Responsabilidade Civil no Trânsito: Entenda seus Direitos e Deveres

O trânsito brasileiro é regido por um conjunto complexo de normas, sendo o Código de Trânsito Brasileiro (CTB) o principal instrumento legal. No entanto, mais do que regras de circulação, o trânsito envolve responsabilidades civis, penais e administrativas. Neste artigo, abordaremos com foco a responsabilidade civil no trânsito, seus fundamentos legais e suas implicações práticas para condutores, vítimas e empresas.

O que é responsabilidade civil no trânsito?

A responsabilidade civil é a obrigação de reparar danos causados a terceiros. No contexto do trânsito, ela se aplica quando uma conduta gera danos materiais, morais ou estéticos a outra pessoa, seja em razão de um acidente, seja por negligência, imperícia ou imprudência.

A base legal está no art. 927 do Código Civil, que determina:

“Aquele que, por ato ilícito (arts. 186 e 187), causar dano a outrem, fica obrigado a repará-lo.”

Além disso, o CTB também prevê em seu art. 1º, §5º:

“Os danos causados às pessoas em virtude de sinistros de trânsito serão reparados, nos termos da legislação civil e penal.”

Tipos de responsabilidade civil no trânsito

Responsabilidade subjetiva

É o modelo mais comum nas relações entre particulares. Para que haja indenização, é preciso comprovar a culpa do agente, ou seja, demonstrar que ele agiu com negligência, imprudência ou imperícia.

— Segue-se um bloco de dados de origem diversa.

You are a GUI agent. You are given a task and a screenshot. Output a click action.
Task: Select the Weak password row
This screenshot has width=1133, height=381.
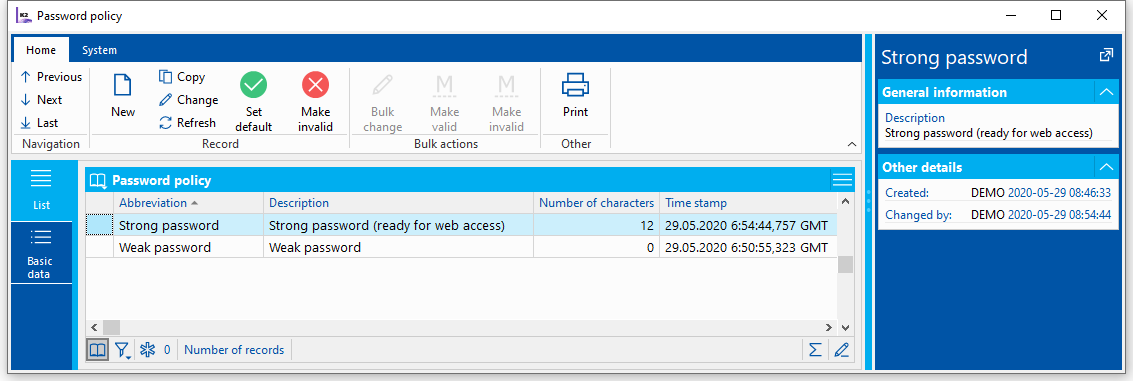pos(462,247)
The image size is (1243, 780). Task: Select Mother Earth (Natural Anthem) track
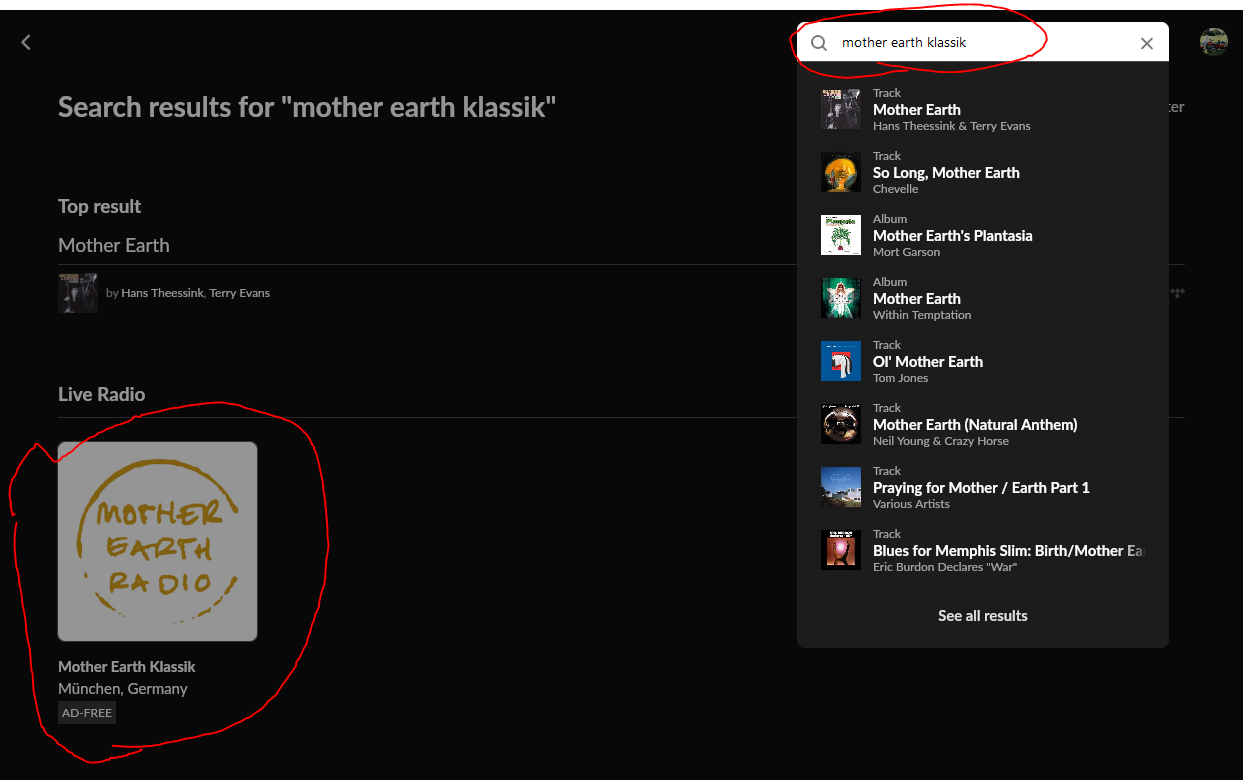point(974,425)
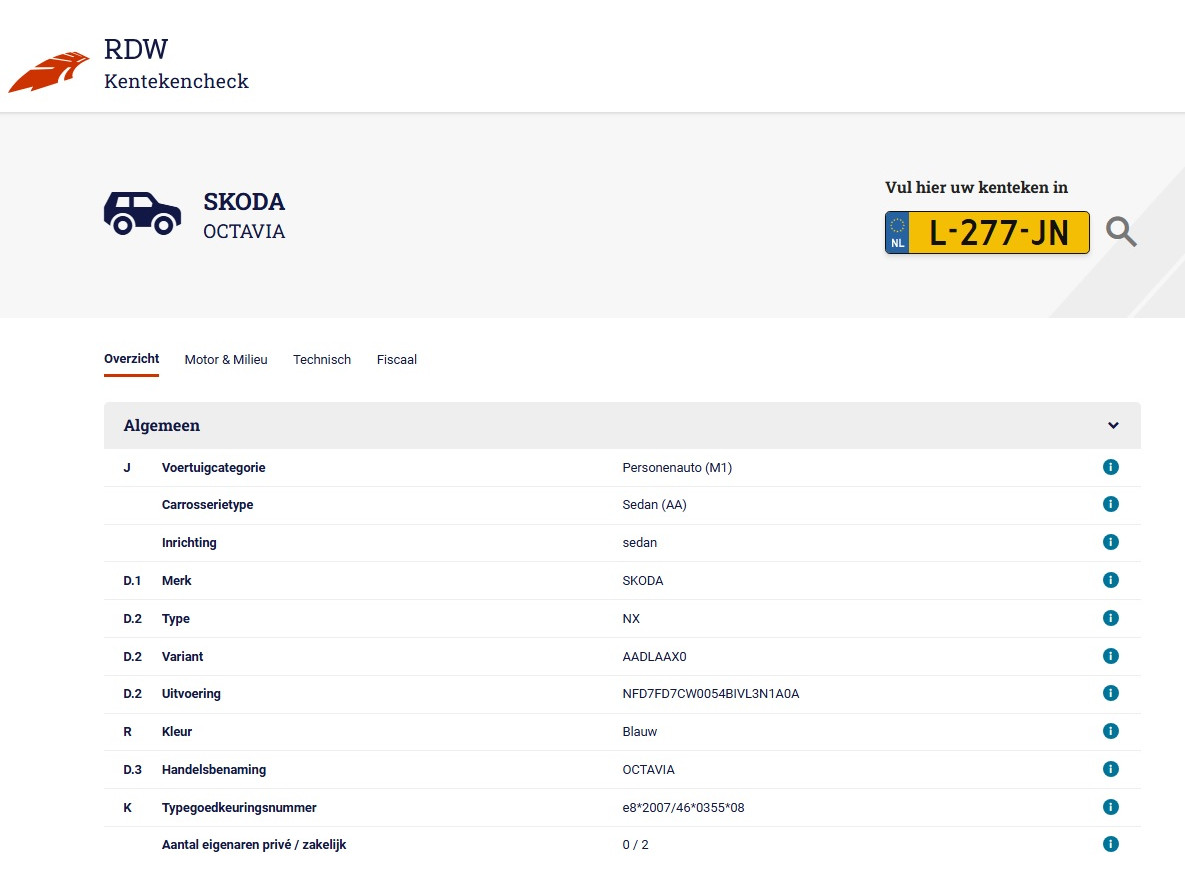Show info for Kleur row
This screenshot has height=888, width=1185.
tap(1110, 731)
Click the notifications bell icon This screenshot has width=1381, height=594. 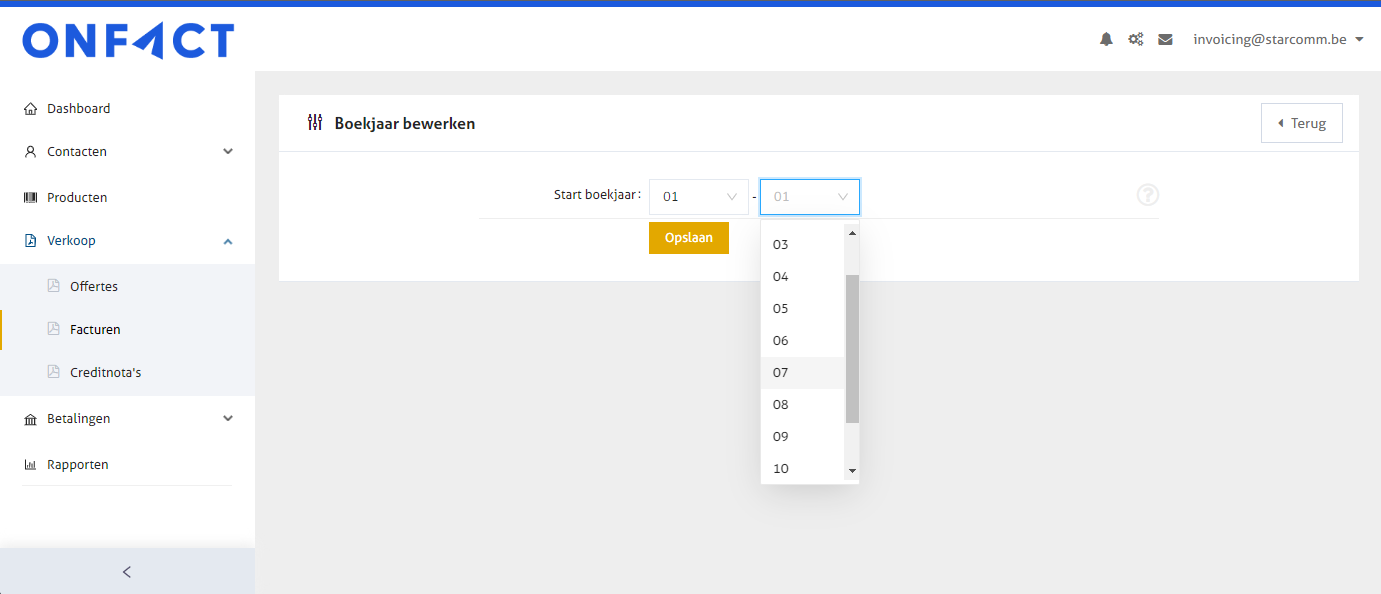coord(1106,40)
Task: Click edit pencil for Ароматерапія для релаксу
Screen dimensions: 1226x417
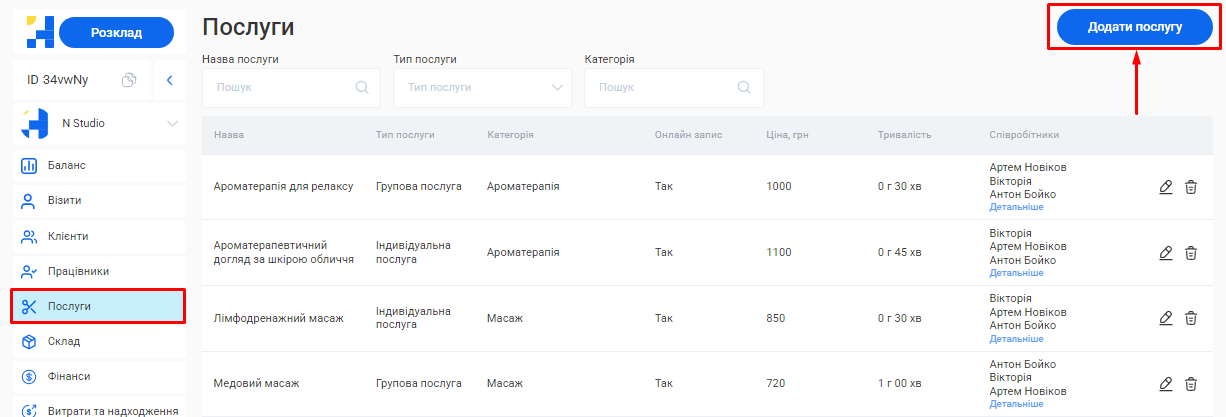Action: pyautogui.click(x=1165, y=187)
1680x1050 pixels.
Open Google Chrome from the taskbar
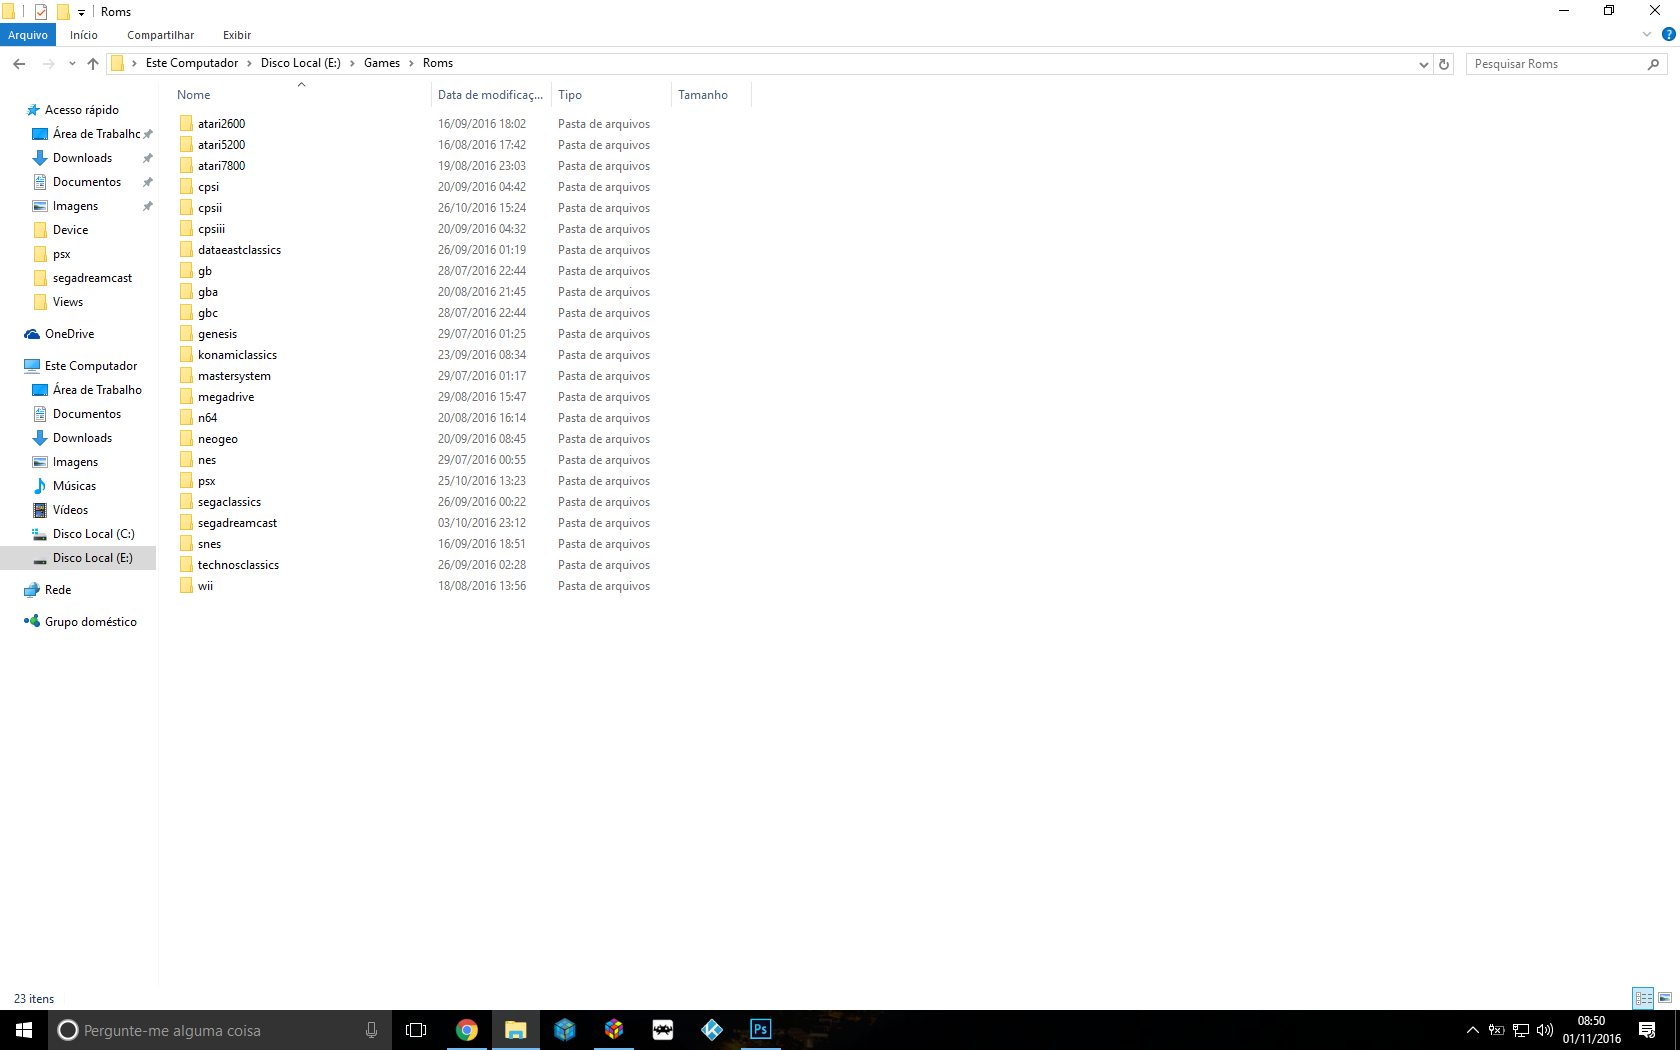tap(466, 1030)
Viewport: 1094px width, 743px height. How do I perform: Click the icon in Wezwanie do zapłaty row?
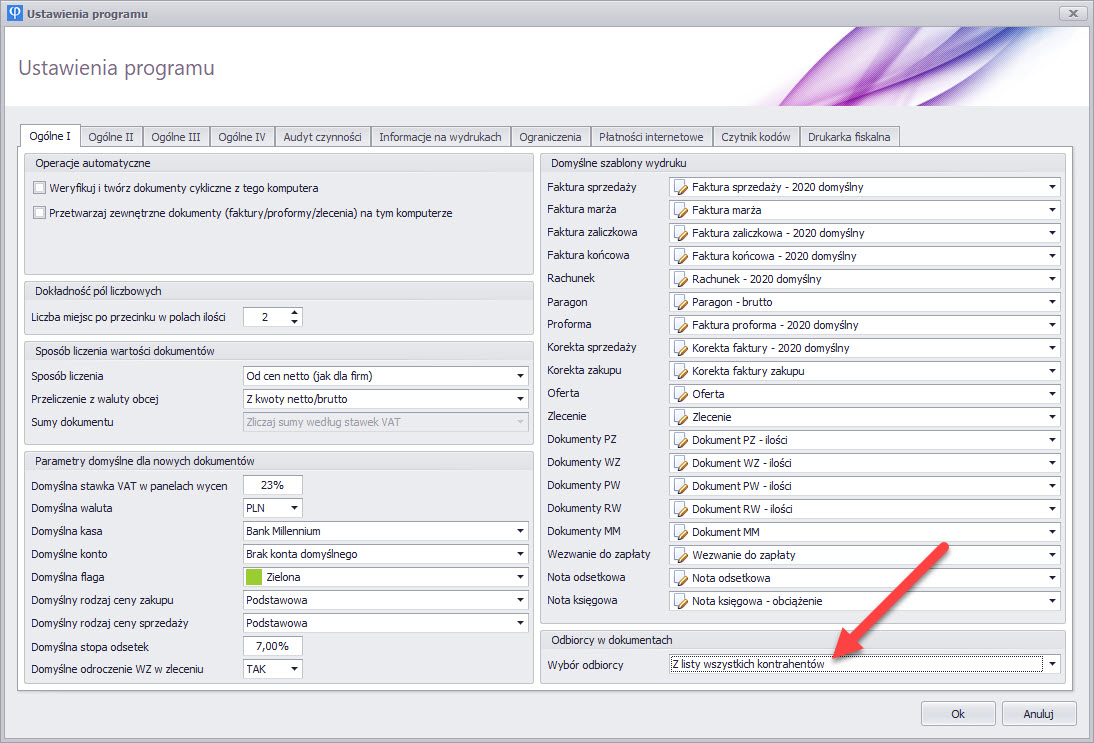pyautogui.click(x=681, y=555)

Exemplo: um motorista ultrapassa o sinal vermelho e causa um acidente. A vítima poderá buscar reparação, desde que prove o comportamento culposo.

Responsabilidade objetiva

Neste modelo, não é necessário provar culpa, bastando comprovar o dano e o nexo de causalidade entre a conduta e o prejuízo. Essa modalidade aplica-se especialmente a:

  • Empresas de transporte coletivo
  • Aplicativos de transporte (como Uber ou 99)
  • Transportadoras e prestadoras de serviço

A lógica aqui é que essas empresas assumem o risco da atividade econômica, e por isso devem responder pelos danos causados por seus motoristas ou veículos.

Condutor ou proprietário: quem responde?

Embora o condutor que causou o acidente seja o responsável direto, o proprietário do veículo também pode ser responsabilizado em determinadas situações. Isso é comum quando:

  • O veículo é emprestado a alguém sem habilitação
  • O dono sabe que o condutor é imprudente ou perigoso
  • Há má conservação do automóvel, contribuindo para o acidente

Essa responsabilidade solidária já foi reconhecida em diversas decisões do Superior Tribunal de Justiça (STJ).

Danos indenizáveis

Quem sofre um acidente de trânsito pode pleitear diferentes tipos de indenização:

  • Danos materiais: conserto do veículo, despesas médicas, medicamentos, perda de renda (lucros cessantes), etc.
  • Danos morais: sofrimento psicológico, trauma, humilhação.
  • Danos estéticos: lesões permanentes que alterem a aparência da vítima.

Essas indenizações podem ser cumulativas, dependendo da extensão dos danos e das provas apresentadas.

Prazo para buscar indenização

De acordo com o art. 206, §3º, V do Código Civil, o prazo para ingressar com ação de indenização por acidente de trânsito é de 3 anos, contados a partir da data do acidente. Passado esse prazo, o direito de buscar reparação pode prescrever.

O que fazer em caso de acidente de trânsito?

Saber como agir após um sinistro pode facilitar a responsabilização e a defesa de seus direitos. Veja o passo a passo:

  1. Prestar socorro às vítimas.
  2. Registrar boletim de ocorrência.
  3. Reunir provas (fotos, testemunhas, laudos).
  4. Guarde todos os comprovantes de gastos decorrentes do acidente.
  5. Consultar um advogado para avaliar a viabilidade de ação judicial, especialmente se houver lesões ou prejuízos significativos.

Conclusão

A responsabilidade civil no trânsito é essencial para garantir justiça às vítimas e para reforçar o compromisso dos condutores com a segurança no trânsito. Ela representa não apenas uma punição, mas um mecanismo educativo e preventivo.

Além disso, o conhecimento sobre esses direitos e deveres evita abusos e auxilia na busca por reparação adequada nos tribunais.